Durante años las organizaciones concentraron sus esfuerzos en ser más rápidas, más eficientes y más convenientes. La innovación se enfocó en reducir tiempos de espera, digitalizar procesos y optimizar cada interacción. Todo eso sigue siendo importante, pero el contexto cambió. Hoy los clientes esperan algo más que eficiencia: esperan organizaciones coherentes, transparentes y capaces de demostrar que realmente se preocupan por las personas.
Los resultados del Índice de Confianza de Clientes (ICC) 2025, desarrollado por el Centro de Experiencias y Servicios (CES) de la Escuela de Negocios UAI, muestran precisamente ese cambio. El estudio alcanzó un ICC Neto de 58 puntos, el mejor resultado desde que comenzó a medirse hace diez años. Sin embargo, el dato más relevante no es únicamente el crecimiento de la confianza, sino lo que explica ese crecimiento y los desafíos que deja para el futuro.
La confianza dejó de ser un atributo reputacional
Vivimos en una época marcada por la sobreinformación, la incertidumbre y la aceleración tecnológica. Las empresas ya no compiten solamente por captar la atención de las personas; compiten por generar vínculos que resistan el paso del tiempo. Cuando los consumidores enfrentan cientos de estímulos diarios, la confianza comienza a transformarse en el verdadero diferenciador competitivo.
Cumplir ya no basta
Uno de los hallazgos más interesantes del ICC 2025 es la distancia entre los atributos de Cumplimiento y Preocupación. Las personas reconocen que las empresas están cumpliendo mejor sus promesas, pero todavía no perciben el mismo nivel de interés genuino por su bienestar. Esta brecha demuestra que la excelencia operacional, por sí sola, no alcanza para construir relaciones duraderas.

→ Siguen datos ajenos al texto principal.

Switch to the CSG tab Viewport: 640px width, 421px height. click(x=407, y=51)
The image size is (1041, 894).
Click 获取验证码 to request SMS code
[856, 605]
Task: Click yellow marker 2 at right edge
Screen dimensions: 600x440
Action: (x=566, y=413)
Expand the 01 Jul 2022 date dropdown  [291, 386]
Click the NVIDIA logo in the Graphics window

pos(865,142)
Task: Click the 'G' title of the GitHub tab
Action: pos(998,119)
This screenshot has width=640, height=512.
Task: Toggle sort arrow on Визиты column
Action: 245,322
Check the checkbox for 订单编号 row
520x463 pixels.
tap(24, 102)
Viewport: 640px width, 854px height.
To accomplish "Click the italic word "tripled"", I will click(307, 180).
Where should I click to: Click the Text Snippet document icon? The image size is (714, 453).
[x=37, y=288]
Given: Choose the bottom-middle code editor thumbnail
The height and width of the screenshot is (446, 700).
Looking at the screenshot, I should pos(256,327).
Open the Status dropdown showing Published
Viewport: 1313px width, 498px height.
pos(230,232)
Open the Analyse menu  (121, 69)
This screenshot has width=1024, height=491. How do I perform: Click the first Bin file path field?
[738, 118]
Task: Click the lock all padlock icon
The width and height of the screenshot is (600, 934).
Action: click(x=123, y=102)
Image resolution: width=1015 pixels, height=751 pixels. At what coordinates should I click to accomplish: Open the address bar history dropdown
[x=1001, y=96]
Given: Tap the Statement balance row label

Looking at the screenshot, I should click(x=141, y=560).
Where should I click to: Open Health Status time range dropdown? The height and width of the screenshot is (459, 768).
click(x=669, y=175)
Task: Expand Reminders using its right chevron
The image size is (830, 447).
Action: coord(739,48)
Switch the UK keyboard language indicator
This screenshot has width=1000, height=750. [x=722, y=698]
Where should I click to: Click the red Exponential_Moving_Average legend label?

Experiencia y confianza no son lo mismo
La experiencia del cliente responde a una pregunta simple: «¿Cómo me fue?». La confianza responde a otra mucho más profunda: «¿Puedo contar contigo?». Una organización puede ofrecer una experiencia satisfactoria en una interacción puntual, pero solo la confianza permite construir lealtad, recomendación y tolerancia frente a los errores inevitables.
El nuevo desafío: diseñar relaciones
Durante la última década muchas organizaciones aprendieron a diseñar experiencias. La próxima década exigirá aprender a diseñar relaciones. Eso implica coherencia entre el discurso y la acción, transparencia cuando aparecen dificultades y una cultura que ponga genuinamente a las personas en el centro de las decisiones.
La ventaja competitiva del futuro
Las empresas que liderarán los próximos años probablemente no serán únicamente las más eficientes o las más tecnológicas. Serán aquellas capaces de generar confianza de manera consistente. Esa confianza se construye lentamente, interacción tras interacción, decisión tras decisión, demostrando que detrás de cada proceso existen personas que importan.
Conclusión
El ICC 2025 entrega una señal alentadora para Chile: la confianza está creciendo. Pero también recuerda que el verdadero desafío ya no consiste solamente en cumplir. Consiste en cuidar. Porque cuando las personas sienten que una organización cumple y, además, se preocupa genuinamente por ellas, la relación deja de ser transaccional y se transforma en un vínculo de largo plazo. Y en un mercado donde los productos y la tecnología son cada vez más fáciles de replicar, ese vínculo puede convertirse en el activo más valioso de cualquier organización.